* _Brief_:
Find the word "Switch" in the listing. Copy out each line where it occurs.

* _Data shown_:
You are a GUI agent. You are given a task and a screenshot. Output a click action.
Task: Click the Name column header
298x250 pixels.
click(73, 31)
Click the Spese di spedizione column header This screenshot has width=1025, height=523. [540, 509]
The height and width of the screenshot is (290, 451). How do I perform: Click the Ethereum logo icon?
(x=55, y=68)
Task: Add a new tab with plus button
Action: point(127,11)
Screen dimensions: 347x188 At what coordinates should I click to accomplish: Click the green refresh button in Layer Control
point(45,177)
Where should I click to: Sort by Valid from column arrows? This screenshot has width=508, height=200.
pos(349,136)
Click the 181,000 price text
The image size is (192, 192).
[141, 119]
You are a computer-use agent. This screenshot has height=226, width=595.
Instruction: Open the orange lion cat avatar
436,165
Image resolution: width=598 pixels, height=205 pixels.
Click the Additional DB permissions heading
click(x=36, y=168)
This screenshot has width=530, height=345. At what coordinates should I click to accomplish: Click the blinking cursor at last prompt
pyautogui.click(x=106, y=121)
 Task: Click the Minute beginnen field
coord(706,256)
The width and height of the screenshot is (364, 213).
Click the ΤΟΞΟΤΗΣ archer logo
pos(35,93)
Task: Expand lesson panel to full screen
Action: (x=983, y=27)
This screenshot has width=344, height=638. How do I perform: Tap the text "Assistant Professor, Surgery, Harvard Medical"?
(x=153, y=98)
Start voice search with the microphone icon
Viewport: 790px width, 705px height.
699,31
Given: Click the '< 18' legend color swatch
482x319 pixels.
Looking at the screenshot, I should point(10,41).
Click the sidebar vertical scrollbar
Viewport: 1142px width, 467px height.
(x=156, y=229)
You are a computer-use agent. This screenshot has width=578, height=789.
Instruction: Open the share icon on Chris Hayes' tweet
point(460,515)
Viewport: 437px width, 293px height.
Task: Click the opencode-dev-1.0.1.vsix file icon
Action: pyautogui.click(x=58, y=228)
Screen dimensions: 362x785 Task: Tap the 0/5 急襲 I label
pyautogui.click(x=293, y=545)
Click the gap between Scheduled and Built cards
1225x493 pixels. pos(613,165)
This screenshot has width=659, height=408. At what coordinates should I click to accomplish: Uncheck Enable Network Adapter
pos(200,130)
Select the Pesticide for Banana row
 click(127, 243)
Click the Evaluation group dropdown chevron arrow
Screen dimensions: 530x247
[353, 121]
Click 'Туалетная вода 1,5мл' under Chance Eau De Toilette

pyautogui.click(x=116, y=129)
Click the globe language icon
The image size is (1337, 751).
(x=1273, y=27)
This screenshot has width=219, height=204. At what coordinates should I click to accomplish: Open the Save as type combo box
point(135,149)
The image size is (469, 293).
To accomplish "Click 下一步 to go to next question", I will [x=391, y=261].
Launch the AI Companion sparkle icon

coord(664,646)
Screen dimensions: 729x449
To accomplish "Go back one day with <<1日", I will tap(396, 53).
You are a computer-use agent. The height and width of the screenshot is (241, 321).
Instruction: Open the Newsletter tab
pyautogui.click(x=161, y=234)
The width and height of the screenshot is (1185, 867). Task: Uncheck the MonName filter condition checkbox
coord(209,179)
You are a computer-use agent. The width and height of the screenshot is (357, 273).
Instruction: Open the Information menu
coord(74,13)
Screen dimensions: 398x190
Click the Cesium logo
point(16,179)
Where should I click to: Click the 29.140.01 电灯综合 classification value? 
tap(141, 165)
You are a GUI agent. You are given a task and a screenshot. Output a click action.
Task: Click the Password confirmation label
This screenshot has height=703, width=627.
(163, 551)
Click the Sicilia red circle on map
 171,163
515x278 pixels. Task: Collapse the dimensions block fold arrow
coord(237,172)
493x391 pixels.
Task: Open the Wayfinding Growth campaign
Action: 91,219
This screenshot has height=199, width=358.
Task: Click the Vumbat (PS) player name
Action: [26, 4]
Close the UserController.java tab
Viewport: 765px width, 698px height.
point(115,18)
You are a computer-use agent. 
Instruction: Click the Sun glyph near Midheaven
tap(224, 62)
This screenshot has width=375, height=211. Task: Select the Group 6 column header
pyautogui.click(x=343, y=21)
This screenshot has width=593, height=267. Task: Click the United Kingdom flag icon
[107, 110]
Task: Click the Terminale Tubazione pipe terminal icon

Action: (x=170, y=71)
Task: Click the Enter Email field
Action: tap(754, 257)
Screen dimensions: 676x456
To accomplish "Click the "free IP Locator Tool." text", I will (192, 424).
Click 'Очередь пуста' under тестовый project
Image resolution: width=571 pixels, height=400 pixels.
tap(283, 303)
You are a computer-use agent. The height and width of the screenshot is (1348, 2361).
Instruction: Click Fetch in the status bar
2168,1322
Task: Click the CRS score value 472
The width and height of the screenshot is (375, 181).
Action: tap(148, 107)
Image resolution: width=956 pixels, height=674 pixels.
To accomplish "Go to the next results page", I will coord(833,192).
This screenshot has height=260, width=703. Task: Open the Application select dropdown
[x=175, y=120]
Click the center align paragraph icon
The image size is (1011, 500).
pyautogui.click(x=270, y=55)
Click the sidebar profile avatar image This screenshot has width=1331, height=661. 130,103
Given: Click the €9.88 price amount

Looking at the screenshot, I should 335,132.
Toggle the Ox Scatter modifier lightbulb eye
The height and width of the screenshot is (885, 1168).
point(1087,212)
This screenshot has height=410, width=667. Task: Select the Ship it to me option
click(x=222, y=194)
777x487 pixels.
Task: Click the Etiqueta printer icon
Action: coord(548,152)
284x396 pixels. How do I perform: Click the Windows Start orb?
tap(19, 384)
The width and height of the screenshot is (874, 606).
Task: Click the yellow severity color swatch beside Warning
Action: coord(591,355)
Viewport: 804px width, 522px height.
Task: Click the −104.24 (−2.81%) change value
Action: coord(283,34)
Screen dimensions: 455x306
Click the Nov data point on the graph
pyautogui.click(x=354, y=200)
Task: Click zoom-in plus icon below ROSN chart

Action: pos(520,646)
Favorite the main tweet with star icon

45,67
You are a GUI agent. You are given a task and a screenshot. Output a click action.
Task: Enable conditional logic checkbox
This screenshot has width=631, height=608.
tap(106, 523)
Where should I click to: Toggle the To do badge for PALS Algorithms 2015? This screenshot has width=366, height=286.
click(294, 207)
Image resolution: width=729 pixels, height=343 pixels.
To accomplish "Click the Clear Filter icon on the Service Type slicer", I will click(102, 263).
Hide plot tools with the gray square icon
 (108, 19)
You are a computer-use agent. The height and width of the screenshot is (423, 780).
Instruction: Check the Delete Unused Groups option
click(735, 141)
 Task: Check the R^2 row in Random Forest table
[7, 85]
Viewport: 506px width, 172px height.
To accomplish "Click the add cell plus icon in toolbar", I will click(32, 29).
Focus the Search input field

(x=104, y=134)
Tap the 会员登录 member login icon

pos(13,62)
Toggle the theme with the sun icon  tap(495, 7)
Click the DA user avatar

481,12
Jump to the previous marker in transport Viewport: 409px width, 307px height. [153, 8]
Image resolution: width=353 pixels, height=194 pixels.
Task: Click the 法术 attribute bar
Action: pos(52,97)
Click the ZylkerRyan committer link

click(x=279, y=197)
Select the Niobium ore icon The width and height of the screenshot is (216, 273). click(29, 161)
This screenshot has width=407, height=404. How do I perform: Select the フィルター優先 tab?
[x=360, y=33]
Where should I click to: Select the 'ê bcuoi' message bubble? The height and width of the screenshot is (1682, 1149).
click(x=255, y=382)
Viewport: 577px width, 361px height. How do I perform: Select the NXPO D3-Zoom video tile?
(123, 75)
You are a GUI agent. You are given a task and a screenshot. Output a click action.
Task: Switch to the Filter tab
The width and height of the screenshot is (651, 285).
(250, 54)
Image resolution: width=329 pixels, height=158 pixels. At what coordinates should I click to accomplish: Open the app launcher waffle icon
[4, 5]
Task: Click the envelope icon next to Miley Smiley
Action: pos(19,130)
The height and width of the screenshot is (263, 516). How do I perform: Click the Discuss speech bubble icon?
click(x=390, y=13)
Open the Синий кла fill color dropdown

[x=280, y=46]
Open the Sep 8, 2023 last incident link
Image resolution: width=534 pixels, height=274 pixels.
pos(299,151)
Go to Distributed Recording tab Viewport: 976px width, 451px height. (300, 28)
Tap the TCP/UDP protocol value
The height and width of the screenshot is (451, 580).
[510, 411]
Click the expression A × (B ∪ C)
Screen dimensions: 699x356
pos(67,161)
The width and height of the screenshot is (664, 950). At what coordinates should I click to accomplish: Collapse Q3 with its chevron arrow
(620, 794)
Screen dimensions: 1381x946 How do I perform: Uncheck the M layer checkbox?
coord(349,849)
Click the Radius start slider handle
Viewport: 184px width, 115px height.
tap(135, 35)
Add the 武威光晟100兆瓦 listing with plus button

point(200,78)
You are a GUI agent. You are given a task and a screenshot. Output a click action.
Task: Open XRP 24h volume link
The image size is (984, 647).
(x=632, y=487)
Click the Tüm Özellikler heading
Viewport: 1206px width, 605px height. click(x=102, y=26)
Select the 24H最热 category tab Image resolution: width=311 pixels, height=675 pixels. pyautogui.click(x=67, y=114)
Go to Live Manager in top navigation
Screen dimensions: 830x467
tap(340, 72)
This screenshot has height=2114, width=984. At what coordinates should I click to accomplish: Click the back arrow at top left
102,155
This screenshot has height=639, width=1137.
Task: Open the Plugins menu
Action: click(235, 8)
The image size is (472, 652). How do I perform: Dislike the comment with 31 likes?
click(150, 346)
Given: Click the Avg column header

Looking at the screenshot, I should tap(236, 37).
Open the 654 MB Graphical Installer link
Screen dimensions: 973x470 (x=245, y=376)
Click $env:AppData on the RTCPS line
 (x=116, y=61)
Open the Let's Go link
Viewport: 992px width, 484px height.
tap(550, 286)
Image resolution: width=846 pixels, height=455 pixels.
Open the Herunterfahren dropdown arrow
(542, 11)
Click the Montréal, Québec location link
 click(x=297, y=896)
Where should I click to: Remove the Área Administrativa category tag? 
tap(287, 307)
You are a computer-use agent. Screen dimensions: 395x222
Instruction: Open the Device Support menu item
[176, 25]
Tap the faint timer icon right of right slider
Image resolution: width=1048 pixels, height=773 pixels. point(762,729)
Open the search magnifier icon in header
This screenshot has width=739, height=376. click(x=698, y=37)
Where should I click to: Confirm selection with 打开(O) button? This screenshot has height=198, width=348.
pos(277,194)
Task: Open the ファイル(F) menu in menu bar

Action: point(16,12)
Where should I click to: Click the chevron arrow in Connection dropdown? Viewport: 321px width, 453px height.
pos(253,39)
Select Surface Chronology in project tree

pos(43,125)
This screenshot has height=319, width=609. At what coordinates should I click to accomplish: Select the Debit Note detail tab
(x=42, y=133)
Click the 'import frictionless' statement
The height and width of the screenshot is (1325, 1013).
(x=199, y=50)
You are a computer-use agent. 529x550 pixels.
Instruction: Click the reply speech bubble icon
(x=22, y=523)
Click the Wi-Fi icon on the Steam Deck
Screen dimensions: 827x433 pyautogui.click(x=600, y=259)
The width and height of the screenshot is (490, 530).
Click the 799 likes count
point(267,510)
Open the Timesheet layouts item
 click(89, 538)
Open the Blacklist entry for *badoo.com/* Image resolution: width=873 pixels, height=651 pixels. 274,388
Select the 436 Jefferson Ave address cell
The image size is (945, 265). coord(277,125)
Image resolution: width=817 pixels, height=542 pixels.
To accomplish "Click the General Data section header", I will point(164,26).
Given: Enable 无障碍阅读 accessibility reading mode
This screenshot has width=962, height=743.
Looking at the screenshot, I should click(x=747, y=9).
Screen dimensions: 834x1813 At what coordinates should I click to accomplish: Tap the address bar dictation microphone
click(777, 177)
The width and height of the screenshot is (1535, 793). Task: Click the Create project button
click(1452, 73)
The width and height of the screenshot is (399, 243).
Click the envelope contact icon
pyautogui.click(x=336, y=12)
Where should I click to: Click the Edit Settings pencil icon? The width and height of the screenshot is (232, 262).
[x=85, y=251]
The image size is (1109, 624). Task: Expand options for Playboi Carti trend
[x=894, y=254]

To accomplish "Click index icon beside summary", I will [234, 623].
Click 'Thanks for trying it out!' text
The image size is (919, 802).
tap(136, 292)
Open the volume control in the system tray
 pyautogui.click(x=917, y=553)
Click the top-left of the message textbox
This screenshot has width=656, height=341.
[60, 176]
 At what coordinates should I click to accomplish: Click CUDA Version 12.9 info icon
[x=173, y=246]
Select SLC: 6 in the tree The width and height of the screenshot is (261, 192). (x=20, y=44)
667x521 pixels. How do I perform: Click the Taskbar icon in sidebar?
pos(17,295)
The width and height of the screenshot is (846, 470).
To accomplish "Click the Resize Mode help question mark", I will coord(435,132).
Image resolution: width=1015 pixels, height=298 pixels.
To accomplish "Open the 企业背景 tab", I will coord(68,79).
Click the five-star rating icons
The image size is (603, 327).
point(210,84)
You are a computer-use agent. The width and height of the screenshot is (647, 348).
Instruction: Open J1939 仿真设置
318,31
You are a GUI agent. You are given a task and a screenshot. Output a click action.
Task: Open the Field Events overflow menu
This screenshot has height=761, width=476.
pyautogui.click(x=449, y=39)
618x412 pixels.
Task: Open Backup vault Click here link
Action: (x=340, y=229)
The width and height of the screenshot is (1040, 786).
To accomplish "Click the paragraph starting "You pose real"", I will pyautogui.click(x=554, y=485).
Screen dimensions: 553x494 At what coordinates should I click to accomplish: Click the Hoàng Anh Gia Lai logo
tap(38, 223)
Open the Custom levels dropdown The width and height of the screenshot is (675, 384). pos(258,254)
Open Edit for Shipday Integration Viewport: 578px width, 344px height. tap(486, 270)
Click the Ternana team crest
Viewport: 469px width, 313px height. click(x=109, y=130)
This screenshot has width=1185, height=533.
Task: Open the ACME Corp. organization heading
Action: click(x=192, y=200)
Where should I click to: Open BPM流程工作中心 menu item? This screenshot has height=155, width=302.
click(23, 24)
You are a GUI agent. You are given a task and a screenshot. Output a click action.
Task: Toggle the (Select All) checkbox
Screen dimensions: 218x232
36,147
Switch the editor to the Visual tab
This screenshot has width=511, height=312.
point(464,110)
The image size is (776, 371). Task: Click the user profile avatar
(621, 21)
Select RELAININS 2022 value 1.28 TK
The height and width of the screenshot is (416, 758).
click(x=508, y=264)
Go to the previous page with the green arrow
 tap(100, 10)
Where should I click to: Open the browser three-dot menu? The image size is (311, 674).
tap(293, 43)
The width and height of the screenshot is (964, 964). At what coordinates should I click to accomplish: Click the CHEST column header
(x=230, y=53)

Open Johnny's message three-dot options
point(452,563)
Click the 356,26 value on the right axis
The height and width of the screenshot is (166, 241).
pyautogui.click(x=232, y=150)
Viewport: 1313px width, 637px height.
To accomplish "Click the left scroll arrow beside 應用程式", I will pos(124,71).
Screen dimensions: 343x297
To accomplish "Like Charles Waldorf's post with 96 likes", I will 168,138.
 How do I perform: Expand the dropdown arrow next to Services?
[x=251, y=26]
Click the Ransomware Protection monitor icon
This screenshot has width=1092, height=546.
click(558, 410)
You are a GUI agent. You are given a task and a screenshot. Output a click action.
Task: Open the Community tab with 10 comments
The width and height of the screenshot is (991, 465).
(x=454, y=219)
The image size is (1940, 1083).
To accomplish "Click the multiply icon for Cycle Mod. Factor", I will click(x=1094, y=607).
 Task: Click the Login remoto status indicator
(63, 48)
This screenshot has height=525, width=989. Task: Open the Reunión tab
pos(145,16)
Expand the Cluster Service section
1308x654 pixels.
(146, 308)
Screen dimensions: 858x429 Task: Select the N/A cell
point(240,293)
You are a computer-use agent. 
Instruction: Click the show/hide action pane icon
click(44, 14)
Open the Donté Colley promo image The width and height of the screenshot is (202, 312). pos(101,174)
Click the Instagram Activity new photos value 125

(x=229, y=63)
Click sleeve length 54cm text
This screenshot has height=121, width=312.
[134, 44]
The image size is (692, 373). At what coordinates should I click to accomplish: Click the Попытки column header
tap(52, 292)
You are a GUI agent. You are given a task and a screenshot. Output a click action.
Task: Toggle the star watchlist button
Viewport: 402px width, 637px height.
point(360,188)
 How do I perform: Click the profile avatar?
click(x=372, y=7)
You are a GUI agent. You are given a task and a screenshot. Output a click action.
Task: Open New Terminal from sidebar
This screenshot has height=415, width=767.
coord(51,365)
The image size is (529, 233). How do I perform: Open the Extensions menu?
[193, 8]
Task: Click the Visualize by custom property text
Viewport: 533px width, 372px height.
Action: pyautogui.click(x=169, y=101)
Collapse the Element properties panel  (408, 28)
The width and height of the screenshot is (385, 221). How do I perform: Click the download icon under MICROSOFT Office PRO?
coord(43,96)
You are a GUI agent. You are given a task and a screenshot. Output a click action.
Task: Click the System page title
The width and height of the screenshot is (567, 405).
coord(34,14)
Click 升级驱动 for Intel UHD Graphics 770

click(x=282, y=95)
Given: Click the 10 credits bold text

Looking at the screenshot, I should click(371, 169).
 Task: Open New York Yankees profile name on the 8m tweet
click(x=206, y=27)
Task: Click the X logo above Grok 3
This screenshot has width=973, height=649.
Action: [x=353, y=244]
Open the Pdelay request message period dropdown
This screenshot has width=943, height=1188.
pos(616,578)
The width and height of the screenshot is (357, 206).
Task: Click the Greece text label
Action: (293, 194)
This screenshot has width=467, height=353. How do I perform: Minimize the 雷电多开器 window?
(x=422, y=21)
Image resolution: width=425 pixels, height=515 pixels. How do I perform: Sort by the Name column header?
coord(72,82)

* _The completed task_:
Task: Switch to the Filter tab
Switch the editor to the Visual tab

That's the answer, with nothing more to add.